Later that day, the portrait was dedicated in a service in the cathedral’s crypt, titled “Remember, Reflect, Resolve,” near the site where Shepard’s ashes were interred in 2018, 20 years after his death.
Matthew Wayne Shepard (1976-1998) was a gay student at the University of Wyoming when he was attacked and tied to a fence in a field outside of Laramie, Wyo., and left to die. Five days later, he succumbed to his injuries at the age of 21. In 2009, the Matthew Shepard Foundation was instrumental in the passage of the Matthew Shepard and James Byrd, Jr. Hate Crimes Prevention Act, the first federal hate crime statue to expand the protected classes to include a victim’s sexual orientation, gender identity or disability. His final resting place is marked with a plaque in St. Joseph’s Chapel, dedicated in December 2019.
Shepard, an Episcopalian, had often served as an acolyte at St. Mark’s Episcopal Church in Casper, Wyo., where his funeral would eventually be held.

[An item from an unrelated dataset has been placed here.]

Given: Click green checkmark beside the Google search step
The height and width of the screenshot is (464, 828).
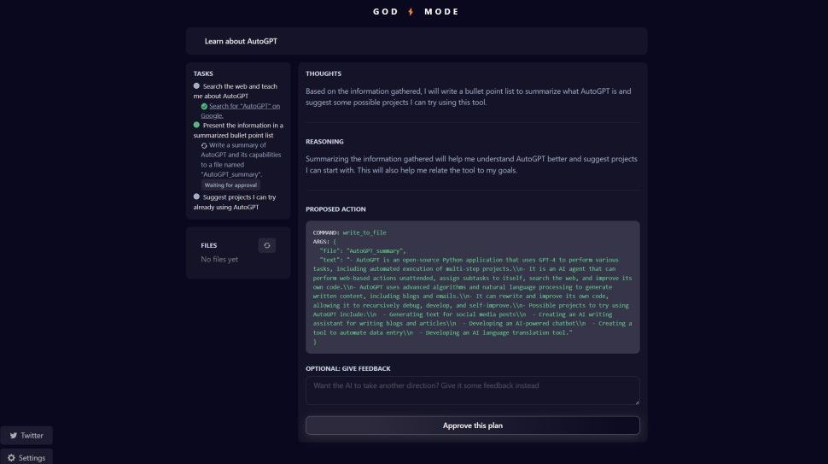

While attending the University of Wyoming, he was involved with the school’s Canterbury Club and a student LGBTQ+ group, according to an Episcopal News Service story.
A longtime supporter of the full inclusion of lesbian, gay, bisexual and transgender people in the life of the church, the Cathedral considers LGBTQ equality one of the great civil rights issues of the 21st century. The Cathedral hosted its first same-sex wedding in 2010 and welcomed its first transgender preacher to the Canterbury Pulpit in 2014.